The Electric Kool-Aid Acid Test (1968) embedded Wolfe with Ken Kesey and the Merry Pranksters on their cross-country bus trip and remains the definitive account of the psychedelic era. Radical Chic & Mau-Mauing the Flak Catchers (1970) skewered Leonard Bernstein’s Black Panther fundraising party and coined the phrase “radical chic.” The Right Stuff (1979) — about the Mercury astronauts and test pilots — won the National Book Award and is his finest piece of nonfiction: a study of courage, status, and the American competitive instinct.

In 1987, after years of declaring that American novelists had abandoned social realism, Wolfe published The Bonfire of the Vanities — a sprawling satirical novel about race, class, and money in 1980s New York, centred on the downfall of a Wall Street bond trader.

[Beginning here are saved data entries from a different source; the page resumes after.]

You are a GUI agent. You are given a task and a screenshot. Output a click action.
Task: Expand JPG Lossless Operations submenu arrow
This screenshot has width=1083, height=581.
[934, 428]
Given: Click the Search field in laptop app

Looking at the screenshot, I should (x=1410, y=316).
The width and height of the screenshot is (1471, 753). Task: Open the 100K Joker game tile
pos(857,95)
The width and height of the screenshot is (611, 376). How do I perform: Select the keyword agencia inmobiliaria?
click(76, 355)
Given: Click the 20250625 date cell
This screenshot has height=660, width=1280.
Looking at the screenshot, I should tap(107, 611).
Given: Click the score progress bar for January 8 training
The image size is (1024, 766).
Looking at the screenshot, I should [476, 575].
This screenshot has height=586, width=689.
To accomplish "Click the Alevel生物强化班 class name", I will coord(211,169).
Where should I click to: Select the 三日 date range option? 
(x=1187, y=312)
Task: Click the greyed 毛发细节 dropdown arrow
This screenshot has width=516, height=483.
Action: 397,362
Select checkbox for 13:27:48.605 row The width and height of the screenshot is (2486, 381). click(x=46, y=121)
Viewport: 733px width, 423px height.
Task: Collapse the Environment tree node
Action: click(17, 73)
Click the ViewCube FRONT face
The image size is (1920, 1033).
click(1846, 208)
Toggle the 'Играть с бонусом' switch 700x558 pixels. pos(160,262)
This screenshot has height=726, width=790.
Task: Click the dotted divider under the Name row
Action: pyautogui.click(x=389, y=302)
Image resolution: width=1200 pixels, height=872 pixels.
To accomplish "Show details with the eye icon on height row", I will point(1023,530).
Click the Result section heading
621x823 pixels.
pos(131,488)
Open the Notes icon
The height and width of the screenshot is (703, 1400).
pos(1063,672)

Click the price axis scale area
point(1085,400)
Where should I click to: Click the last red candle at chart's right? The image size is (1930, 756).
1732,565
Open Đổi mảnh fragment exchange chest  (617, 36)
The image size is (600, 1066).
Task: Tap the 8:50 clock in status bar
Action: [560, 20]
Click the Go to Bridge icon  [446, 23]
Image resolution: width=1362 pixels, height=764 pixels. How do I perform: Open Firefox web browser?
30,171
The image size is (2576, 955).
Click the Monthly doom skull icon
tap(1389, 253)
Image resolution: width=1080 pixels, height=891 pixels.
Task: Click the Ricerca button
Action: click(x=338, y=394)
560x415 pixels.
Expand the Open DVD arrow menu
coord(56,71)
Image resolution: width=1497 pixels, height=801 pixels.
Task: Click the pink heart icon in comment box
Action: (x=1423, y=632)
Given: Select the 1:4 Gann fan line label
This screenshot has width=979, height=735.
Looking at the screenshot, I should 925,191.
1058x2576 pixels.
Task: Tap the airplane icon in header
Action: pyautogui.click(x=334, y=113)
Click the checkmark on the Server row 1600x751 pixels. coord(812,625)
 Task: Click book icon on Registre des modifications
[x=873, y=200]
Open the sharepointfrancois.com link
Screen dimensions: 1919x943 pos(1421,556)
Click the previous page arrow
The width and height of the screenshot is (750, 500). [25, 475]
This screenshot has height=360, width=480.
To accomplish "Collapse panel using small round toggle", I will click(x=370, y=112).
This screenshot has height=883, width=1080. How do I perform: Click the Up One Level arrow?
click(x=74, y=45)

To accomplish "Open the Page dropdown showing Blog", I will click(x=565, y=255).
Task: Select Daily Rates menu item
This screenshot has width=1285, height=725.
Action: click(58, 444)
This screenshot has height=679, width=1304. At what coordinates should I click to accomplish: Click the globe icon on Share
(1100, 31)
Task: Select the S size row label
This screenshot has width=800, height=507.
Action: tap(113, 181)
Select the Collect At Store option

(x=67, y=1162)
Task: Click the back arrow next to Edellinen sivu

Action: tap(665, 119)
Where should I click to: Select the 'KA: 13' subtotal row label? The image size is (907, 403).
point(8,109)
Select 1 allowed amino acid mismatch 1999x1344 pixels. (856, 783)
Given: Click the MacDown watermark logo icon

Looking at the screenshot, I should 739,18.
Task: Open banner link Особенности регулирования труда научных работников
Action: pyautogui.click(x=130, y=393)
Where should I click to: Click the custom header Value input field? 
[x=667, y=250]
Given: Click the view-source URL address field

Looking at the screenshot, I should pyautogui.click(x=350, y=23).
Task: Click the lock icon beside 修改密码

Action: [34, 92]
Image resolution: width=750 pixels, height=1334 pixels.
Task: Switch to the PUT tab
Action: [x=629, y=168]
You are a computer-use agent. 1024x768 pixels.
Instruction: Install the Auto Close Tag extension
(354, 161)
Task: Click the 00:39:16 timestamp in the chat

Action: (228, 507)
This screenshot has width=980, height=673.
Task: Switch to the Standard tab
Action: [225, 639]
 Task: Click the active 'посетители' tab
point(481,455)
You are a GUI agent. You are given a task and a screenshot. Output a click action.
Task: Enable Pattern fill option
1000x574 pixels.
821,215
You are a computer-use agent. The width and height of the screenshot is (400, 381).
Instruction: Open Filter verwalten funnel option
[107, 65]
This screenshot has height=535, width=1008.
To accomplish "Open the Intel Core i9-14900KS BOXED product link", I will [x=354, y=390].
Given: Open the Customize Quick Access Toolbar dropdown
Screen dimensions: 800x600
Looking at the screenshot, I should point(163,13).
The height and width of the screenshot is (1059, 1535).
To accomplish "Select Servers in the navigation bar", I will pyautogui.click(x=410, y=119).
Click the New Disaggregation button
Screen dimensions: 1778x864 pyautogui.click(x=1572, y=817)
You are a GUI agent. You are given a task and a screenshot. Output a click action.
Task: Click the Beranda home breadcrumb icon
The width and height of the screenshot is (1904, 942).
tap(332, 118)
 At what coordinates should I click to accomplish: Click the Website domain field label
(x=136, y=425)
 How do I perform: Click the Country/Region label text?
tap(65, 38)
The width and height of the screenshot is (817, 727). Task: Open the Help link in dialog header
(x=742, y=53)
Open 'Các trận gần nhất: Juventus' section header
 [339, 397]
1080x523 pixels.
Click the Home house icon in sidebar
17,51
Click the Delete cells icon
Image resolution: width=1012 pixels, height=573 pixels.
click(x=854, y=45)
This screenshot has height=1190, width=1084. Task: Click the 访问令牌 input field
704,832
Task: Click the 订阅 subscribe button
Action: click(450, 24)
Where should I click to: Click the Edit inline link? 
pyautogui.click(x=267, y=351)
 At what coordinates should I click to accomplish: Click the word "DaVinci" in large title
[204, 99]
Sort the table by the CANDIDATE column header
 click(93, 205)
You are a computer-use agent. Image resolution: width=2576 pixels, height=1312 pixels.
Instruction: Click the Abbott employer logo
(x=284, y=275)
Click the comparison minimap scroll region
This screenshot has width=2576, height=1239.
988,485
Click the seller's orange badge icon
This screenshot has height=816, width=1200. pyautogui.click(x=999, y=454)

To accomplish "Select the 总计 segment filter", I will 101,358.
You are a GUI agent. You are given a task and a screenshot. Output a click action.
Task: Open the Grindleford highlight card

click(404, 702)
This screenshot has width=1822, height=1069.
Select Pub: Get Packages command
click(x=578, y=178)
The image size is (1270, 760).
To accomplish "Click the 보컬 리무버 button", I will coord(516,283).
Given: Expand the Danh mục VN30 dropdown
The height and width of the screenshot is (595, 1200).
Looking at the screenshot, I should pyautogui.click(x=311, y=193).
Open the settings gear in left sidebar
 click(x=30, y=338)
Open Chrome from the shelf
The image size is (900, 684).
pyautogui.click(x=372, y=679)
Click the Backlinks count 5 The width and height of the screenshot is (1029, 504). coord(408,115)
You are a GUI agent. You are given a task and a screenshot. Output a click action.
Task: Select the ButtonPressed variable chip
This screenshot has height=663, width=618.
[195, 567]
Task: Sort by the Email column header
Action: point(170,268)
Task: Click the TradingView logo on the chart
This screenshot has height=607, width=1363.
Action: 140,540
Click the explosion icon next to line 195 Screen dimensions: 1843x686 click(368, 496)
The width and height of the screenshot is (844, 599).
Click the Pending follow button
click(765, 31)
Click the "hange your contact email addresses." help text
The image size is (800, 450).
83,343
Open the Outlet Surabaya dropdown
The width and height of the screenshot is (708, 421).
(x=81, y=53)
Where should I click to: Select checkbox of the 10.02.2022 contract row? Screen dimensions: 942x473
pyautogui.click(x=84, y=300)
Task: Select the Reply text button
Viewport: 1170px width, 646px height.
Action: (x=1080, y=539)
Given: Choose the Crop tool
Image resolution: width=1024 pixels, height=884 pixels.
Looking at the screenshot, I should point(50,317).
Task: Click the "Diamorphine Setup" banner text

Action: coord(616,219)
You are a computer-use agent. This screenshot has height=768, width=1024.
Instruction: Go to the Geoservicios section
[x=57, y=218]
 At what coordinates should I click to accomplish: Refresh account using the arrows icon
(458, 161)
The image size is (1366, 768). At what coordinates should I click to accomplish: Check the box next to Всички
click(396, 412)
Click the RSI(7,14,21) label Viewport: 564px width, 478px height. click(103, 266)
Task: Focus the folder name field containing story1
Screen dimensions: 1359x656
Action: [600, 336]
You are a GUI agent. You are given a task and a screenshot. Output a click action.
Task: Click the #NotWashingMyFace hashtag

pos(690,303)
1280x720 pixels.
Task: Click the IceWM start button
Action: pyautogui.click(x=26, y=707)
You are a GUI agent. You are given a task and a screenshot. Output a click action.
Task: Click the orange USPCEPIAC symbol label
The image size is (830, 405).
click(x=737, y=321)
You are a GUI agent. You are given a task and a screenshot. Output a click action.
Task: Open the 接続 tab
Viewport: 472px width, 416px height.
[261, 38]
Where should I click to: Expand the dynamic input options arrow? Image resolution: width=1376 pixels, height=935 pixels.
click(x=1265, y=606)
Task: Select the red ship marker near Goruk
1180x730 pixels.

It became a massive bestseller and one of the defining novels of the decade, though literary critics were divided. A Man in Full (1998) and I Am Charlotte Simmons (2004) followed, both ambitious and both met with increasingly hostile reviews.

Wolfe died on 14 May 2018 in New York.

Major Works and Themes

Wolfe’s obsession was status — the rituals, symbols, and hierarchies through which Americans define themselves. Whether he was writing about stock-car drivers, astronauts, art-world poseurs, Wall Street Masters of the Universe, or college students, he was always tracking who was up, who was down, and what visible markers — clothes, cars, accents, addresses — encoded the difference.

The Right Stuff (1979) is his masterpiece: a book about bravery that is simultaneously a sociological study of how professional cultures manufacture and enforce their own definitions of excellence. The Bonfire of the Vanities (1987) transposes the same sociological eye to fiction, creating a panoramic portrait of New York’s racial, economic, and judicial systems colliding.

Critical Reception and Legacy

Wolfe was loved by readers, respected by journalists, and frequently attacked by the literary establishment. His feuds with Norman Mailer, John Updike, and John Irving — who called his novels “yammering” — were public entertainments. The case against Wolfe is that his characters are types rather than people, his prose is exhausting, and his sociology is reductive. The case for him is that no American writer since Dickens captured the texture of social life with such energy and precision.

Key Works

  • The Kandy-Kolored Tangerine-Flake Streamline Baby (1965)
  • The Electric Kool-Aid Acid Test (1968)
  • Radical Chic & Mau-Mauing the Flak Catchers (1970)
  • The Painted Word (1975)
  • Mauve Gloves & Madmen, Clutter & Vine (1976)
  • The Right Stuff (1979)
  • From Bauhaus to Our House (1981)
  • The Bonfire of the Vanities (1987)
  • A Man in Full (1998)
  • I Am Charlotte Simmons (2004)
  • Back to Blood (2012)

Collecting Wolfe

Tom Wolfe is widely collected as both a journalist and novelist, with first editions spanning five decades.

The Kandy-Kolored Tangerine-Flake Streamline Baby (1965, Farrar, Straus & Giroux) is his first book. First editions in the psychedelic dust jacket bring $500–$2,000 in fine condition.

The Electric Kool-Aid Acid Test (1968, Farrar, Straus & Giroux) is the most sought-after nonfiction title, desirable to both Wolfe collectors and collectors of 1960s counterculture. First editions in jacket bring $800–$3,000.

The Right Stuff (1979, Farrar, Straus & Giroux) — National Book Award winner — brings $200–$800 in fine first-edition condition.

The Bonfire of the Vanities (1987, Farrar, Straus & Giroux) had a large first printing, and fine copies in jacket are available at $100–$400. Signed copies bring $200–$600.

Wolfe was a gracious and enthusiastic signer — he appeared at literary events in his trademark white suit and signed with a flourish. Signed copies of most titles are available. His manuscripts and papers were donated to the New York Public Library.